• [QUOTED PASSAGE]
+ + + + +
For the same reason outlined above, establishing a lithostratigraphic succession of the IPB is difficult (Routhier et al. 1980; Oliveira 1990). Oliveira (1990) divided the IPB into a southern parautochthonous and northern, essentially allochthonous, branch consisting of three main formations that are well-established in the southern branch. These formations were summarized by Leistel et al. (1998) as follows, and used in this study as input datasets (Fig. 1, Table 1: lithological units)

Table 1 Data layers used as information sources in the IPB. Data provided by Departamento de Exploración y Geología. Proyecto Riotinto (Atalaya Mining); (Conde Rivas et al. 2007)
  1. 1.

    The oldest late Devonian Phyllitic Quartzite (PQ) formation consists of shale and quartz sandstone and rare conglomerates as well as a 30 m thick top sequence containing bioclastic carbonate lenses and nodules. The conglomerates are interpreted to have formed in shallow water and the top sequence as shelf deposition (Leistel et al. 1998). It crops out in the central part of the study area. (Fig. 1).

  2. 2.
+ + + + +
• [DATA SEGMENT]
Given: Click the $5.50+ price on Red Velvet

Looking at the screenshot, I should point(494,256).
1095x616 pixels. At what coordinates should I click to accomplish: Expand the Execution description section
+ + + + +
• [GIVEN PROBLEM] List each distinct source cited by author and year in the passage on the IPB's lithostratigraphy, counting repeated citations only once. The data are not needed for what follows.

• [RESULT OF THIS EXERCISE]
- Routhier et al. 1980
- Oliveira 1990
- Leistel et al. 1998
- Conde Rivas et al. 2007